Record extracts:
___

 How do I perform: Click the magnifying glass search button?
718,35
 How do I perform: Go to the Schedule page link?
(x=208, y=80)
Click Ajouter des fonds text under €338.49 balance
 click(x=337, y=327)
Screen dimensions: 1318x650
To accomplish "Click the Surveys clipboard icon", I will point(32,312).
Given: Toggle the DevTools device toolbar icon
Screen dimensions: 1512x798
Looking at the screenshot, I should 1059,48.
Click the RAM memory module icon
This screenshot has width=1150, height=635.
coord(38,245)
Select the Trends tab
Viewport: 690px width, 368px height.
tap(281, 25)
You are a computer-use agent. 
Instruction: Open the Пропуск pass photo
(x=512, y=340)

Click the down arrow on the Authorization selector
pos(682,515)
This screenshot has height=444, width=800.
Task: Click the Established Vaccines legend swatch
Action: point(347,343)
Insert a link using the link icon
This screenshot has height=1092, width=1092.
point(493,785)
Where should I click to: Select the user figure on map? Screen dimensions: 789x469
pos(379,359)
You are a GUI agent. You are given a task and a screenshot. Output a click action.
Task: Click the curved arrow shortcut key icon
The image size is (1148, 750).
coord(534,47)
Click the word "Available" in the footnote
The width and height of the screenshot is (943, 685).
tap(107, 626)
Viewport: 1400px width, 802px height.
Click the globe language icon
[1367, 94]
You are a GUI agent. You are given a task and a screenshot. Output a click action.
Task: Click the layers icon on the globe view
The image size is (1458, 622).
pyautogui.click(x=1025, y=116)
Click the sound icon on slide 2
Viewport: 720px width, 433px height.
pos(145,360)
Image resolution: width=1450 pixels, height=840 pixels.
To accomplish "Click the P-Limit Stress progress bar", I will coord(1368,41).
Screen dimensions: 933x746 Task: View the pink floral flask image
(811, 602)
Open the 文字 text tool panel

___

Exercise: Output as a numbered list the lines of the listing from the line containing "Viewport: 1400px width, 802px height." through the end of the listing, both included, with blank lines left out.

Output of the task:
1. Viewport: 1400px width, 802px height.
2. Click the globe language icon
3. [1367, 94]
4. You are a GUI agent. You are given a task and a screenshot. Output a click action.
5. Task: Click the layers icon on the globe view
6. The image size is (1458, 622).
7. pyautogui.click(x=1025, y=116)
8. Click the sound icon on slide 2
9. Viewport: 720px width, 433px height.
10. pos(145,360)
11. Image resolution: width=1450 pixels, height=840 pixels.
12. To accomplish "Click the P-Limit Stress progress bar", I will coord(1368,41).
13. Screen dimensions: 933x746 Task: View the pink floral flask image
14. (811, 602)
15. Open the 文字 text tool panel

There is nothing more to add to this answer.